EU ‘golden’ visas scandal in spotlight

A court in Portugal is to deliver verdicts Friday in a corruption trial linked to so-called “golden” visas granted to wealthy foreign investors, a scandal that has thrown a spotlight on a controversial but widespread practice in Europe.

The interior minister of the former center-right government, Miguel Macedo, and three Chinese nationals are among the 17 people and four companies who went on trial over the affair in February 2017.

The charges include corruption, money-laundering and influence-peddling.

Macedo, who was forced to resign after the scandal broke in late 2014, is accused of helping a network of senior officials and intermediaries in the real estate sector to profit from the granting of the residency permits to foreign investors.

Cash-strapped Portugal in late 2012 began offering the “golden” visas to wealthy foreigners willing to invest 500,000 euros ($570,000) in property, make a capital transfer of one million euros or create 10 jobs.

The country handed out 6,800 such permits to investors and 11,600 more to their family members in exchange for 4.15 billion euros in investments, most of it in real estate.

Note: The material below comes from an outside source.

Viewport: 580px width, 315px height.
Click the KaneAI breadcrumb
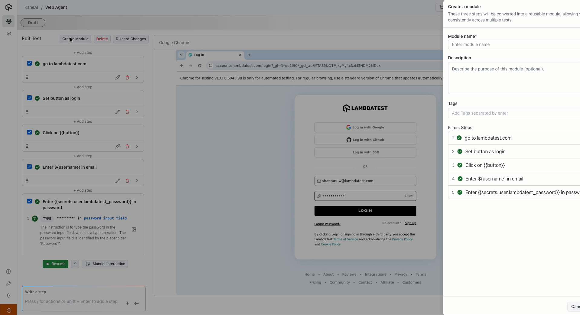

China was the country with the largest number of beneficiaries of the scheme followed by Brazil.


– ‘A perverse scheme’ –

The defendants are accused of artificially inflating the prices of some properties in order to reach the required investment levels.

Macedo is also alleged to have backed the creation of a senior position in the immigration service of the Portuguese embassy in Beijing tasked with finding suitable candidates for the scheme.

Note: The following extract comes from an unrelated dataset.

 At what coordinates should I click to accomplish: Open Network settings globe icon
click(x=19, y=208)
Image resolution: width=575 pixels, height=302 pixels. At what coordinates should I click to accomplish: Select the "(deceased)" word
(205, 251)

But Portugal is far from being the only country involved in granting the special permits – or the most generous.

In a report published last October, Transparency International and Global Witness said four EU countries — Austria, Bulgaria, Cyprus and Malta — “sell” passports to wealthy investors, while 12 offer them residency rights.

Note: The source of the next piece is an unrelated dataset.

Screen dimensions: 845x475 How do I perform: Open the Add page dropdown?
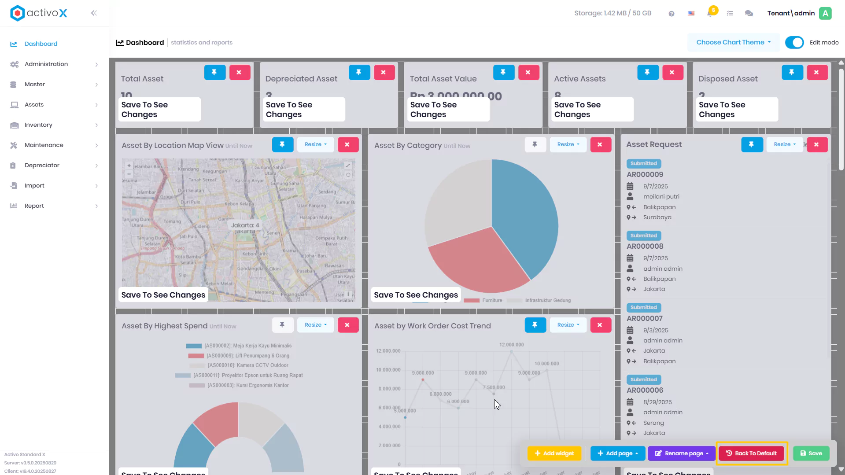[618, 453]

“It is a perverse scheme and a prostitution of citizenship which… fuels corruption by feeding a whole network of intermediaries,” Portuguese Socialist MEP Ana Gomes told AFP.

Spain tops the list of countries in terms of the number of visas issued and the amount of capital received — an average of 976 million euros annually.

In total, European countries pulled in 25 billion euros from 6,000 new citizens and some 100,000 residents over the last 10 years, the report from the two NGOs said.

“Just like a luxury good, European Union citizenship and residency rights can be bought,” it said.

“There are many buyers, and there is no shortage of suppliers, which explains why investment migration is a growing, multi-billion-euro industry.”


– ‘A growing industry’ –

For Gomes, “it is intolerable to hear some security discourses about migrants and refugees, and then to see that the discourse changes completely when it concerns wealthy foreigners.”

In analyzing the cases of Cyprus, Malta and Portugal, Transparency International and Global Witness noted “the ways in which insufficient due diligence, wide discretionary powers and conflicts of interest can open Europe’s door to the corrupt.”

As part of an effort to combat money-laundering, the European Commission is to present a report early this year on national schemes granting EU citizenship or residency to investors.